Speedy: Noble clearly studied up on the Texas brisket he was trying to emulate. And I’ll say, he did a nice job. The prime brisket was moist, peppery, and flavorful. I had previously sworn off ordering brisket in the Carolinas, but Noble Smoke is joining Lewis Barbecue on the exception list. I rank it just a tad behind Lewis, but still a top ten brisket I’ve had in my life. I think any Texan would be impressed.
Monk: I couldn’t agree more, and also think that any Texan would also be impressed with the ribs that Noble Smoke is slinging. Rubbed generously with salt and pepper, I was relieved that Noble avoided the temptation to offer a saucy, sweet rib and instead something far more nuanced. North Carolina isn’t known for ribs and they can often be an afterthought, but these were more Texas Trinity than KC Masterpiece. By far, these were the favorite meats on the table in our group that day.

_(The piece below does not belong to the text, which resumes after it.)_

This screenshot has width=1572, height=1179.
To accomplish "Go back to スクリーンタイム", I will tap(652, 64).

Speedy: I’m on record saying I don’t know why anyone would order smoked turkey at a barbecue restaurant given the choice of other delectable meats from our hooved friends. Well, I’m man enough to admit it – I was wrong. The turkey at Noble Smoke was probably the best I’ve had. Like the brisket, it was seasoned with just salt and (plenty of) pepper, but that was enough to tease out an incredible amount of flavor, all while retaining moisture. This is a hard thing to do with turkey, so hats off to Jim Noble for this. I wouldn’t say it was my favorite thing I had that day (that goes to the ribs), but it was the biggest surprise for me.
Monk: Like everything else, the wings from were delicious and well smoked, even if they were a bit on the small side. Noble gets his heritage chicken from Winston-Salem-based Joyce Farms, which is nice to see them source from a North Carolina operation.

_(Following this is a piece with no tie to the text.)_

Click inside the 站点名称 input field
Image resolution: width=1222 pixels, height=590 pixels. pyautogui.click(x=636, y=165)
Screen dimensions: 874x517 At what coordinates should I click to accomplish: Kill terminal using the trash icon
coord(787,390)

We ordered a side of the hush puppies made with Anson Mills heirloom grain corn (again, note the high quality ingredients) and the table gobbled them up pretty quickly. The Miss Mary’s Platter came with small sides of both eastern and western (red) slaw as well as pickled veggies in the form of onions, pickles, and beets. The beets were definitely different.
Speedy: Sometimes new restaurants take a few months to get up to speed and everything rolling, but Chef Jim Noble is clearly a pro and the meal we had at Noble Smoke was one of my top barbecue meals all year. Noble Smoke was designed to be a destination barbecue joint, and I think it will be just that. I’m certainly adding it to the list for every time I visit Charlotte.

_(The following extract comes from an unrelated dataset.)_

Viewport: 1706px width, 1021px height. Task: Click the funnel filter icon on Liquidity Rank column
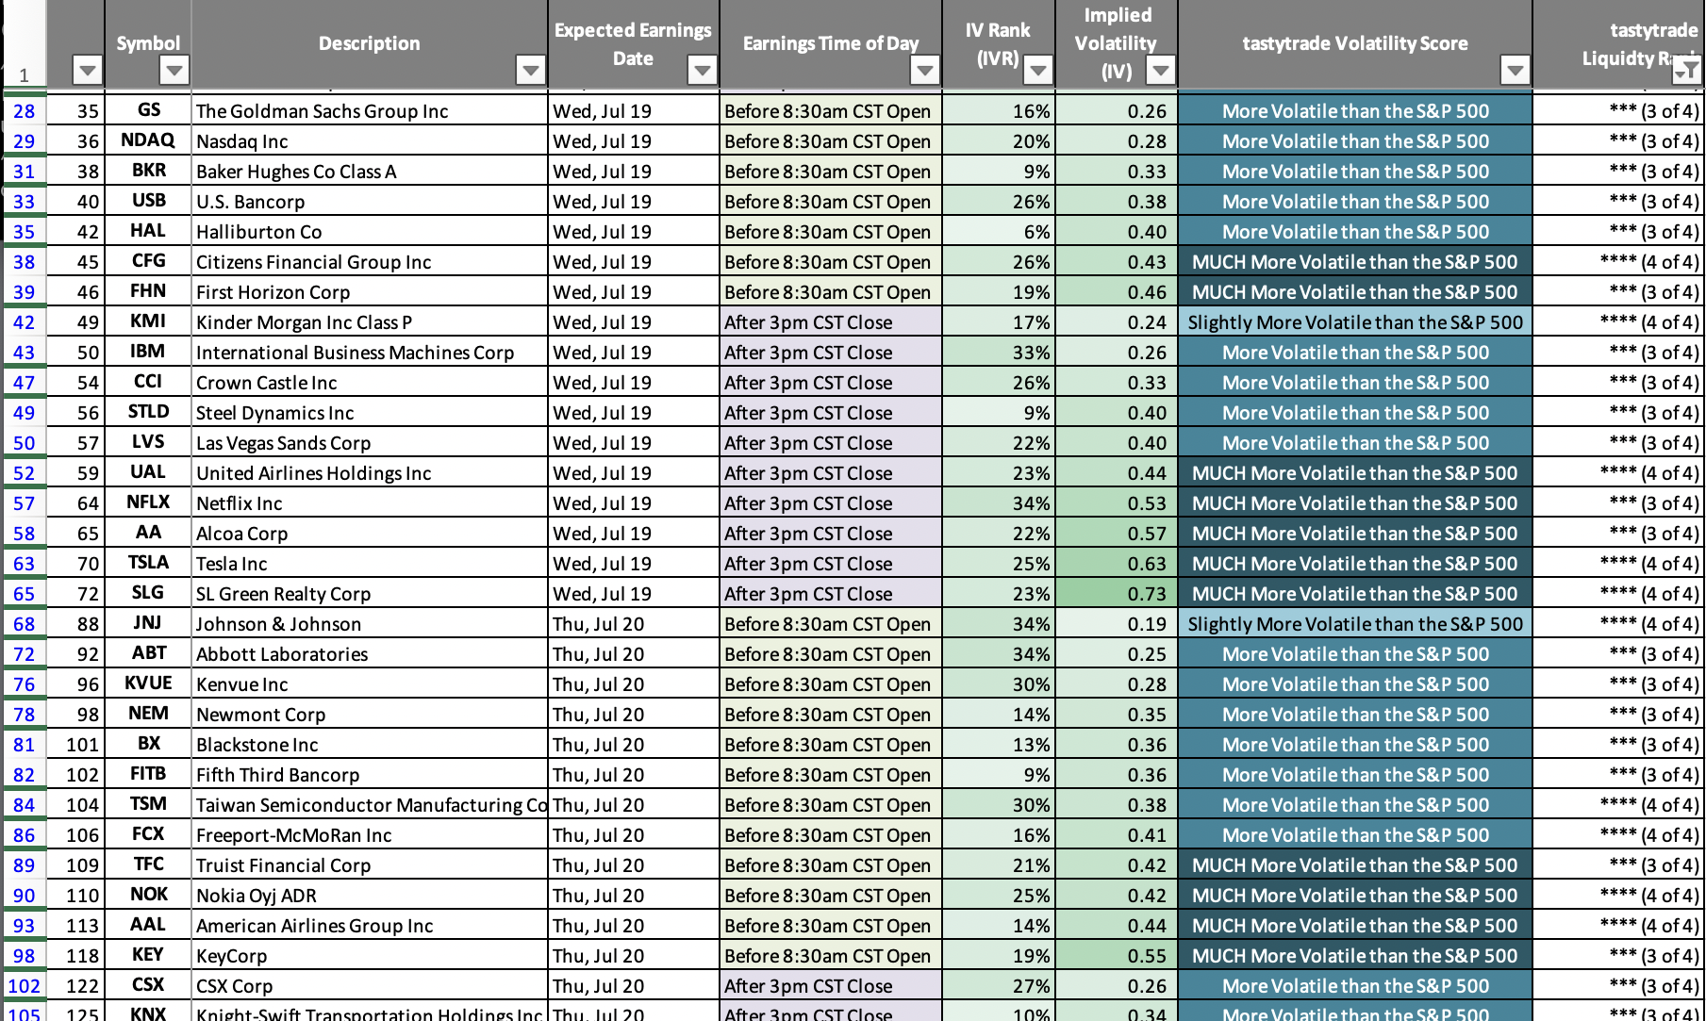pos(1687,71)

Monk: Lewis Donald of Sweet Lew’s BBQ joins the Charlotte food podcast Scallionpancake to discuss a lot of similar ground from his appearance on order/fire in terms of how he got to Charlotte and his culinary background before Sweet Lew’s.
The lively discussion continues from there and here is some new information in a typical week for Lewis as well as information on his new-ish Saturday sausage special, which is made of half Neese’s hot sausage, half Creekstone ground beef, spices, and then marinated in Birdsong Jalapeno Pale Ale. Outside of the restaurant, we also get a sense of Lewis’s favorite places to eat in Charlotte.